» TASK GOAL
Among the records below, find the line with "Select the Operating voltage cell" and the line with "Tap the blue parcel pin on map". Set down both and every line between, exactly and with no pictures, but nothing else.

» LISTED ENTRIES

******************************

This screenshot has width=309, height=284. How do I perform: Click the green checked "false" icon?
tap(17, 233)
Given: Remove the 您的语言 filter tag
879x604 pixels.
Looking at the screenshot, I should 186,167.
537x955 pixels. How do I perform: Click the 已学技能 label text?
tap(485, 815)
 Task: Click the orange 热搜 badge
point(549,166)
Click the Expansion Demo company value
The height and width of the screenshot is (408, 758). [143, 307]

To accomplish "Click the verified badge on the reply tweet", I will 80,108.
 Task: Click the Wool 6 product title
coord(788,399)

******************************

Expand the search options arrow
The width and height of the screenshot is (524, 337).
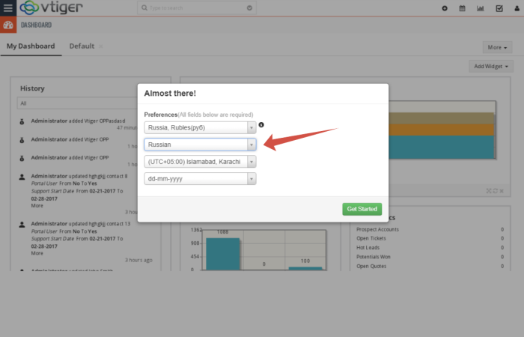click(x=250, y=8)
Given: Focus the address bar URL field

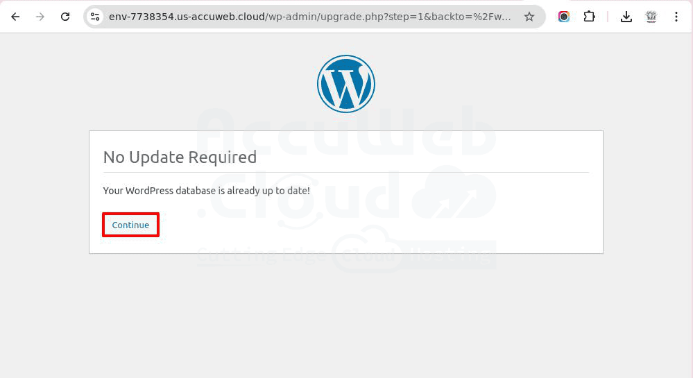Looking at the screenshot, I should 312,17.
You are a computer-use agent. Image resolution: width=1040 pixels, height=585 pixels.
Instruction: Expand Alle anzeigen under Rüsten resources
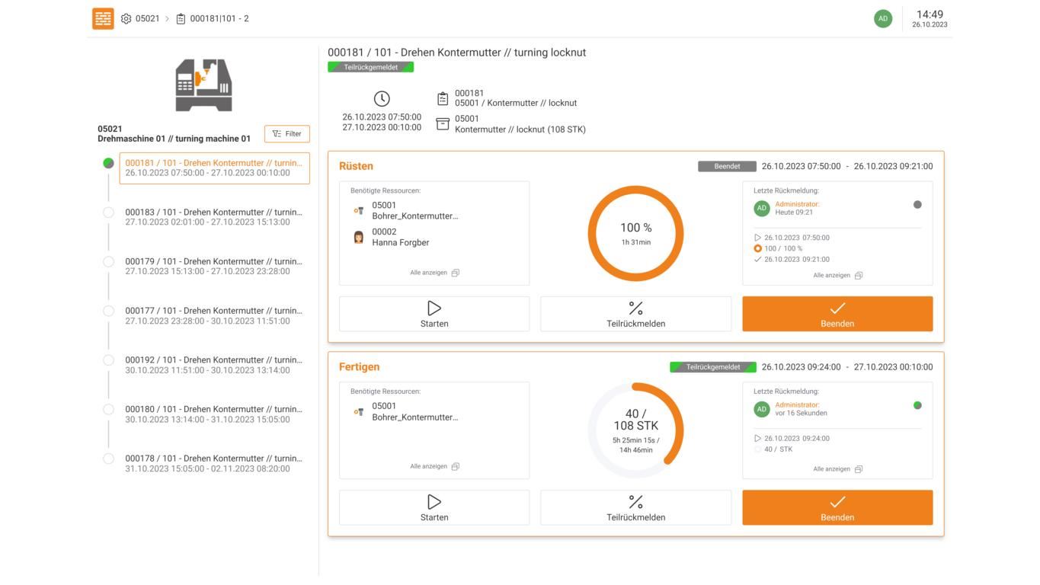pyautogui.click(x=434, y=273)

******************************

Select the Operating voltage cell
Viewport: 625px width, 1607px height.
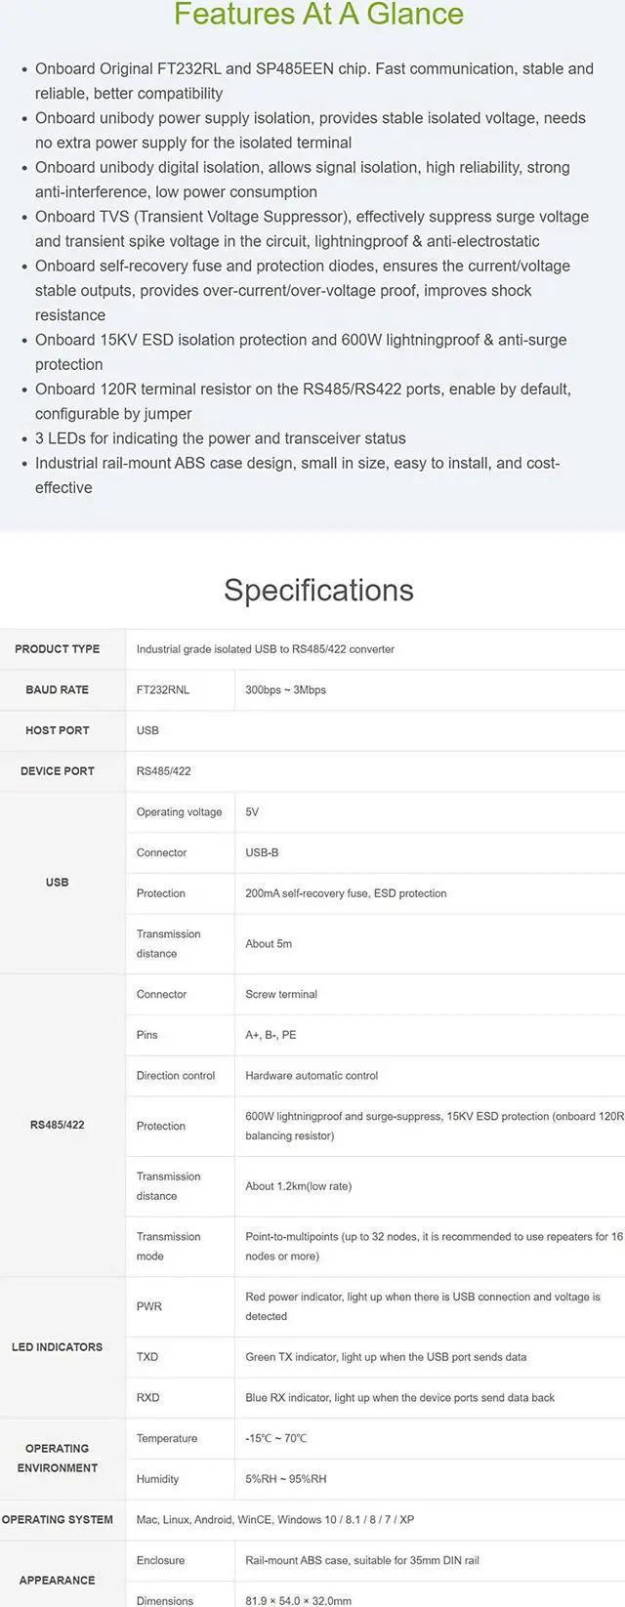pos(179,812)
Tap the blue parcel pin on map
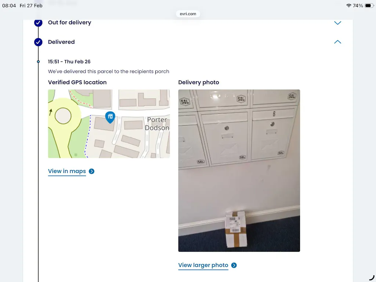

******************************

» OUTPUT OF THE TASK
Select the Operating voltage cell
Viewport: 625px width, 1607px height.
pos(179,812)
Tap the blue parcel pin on map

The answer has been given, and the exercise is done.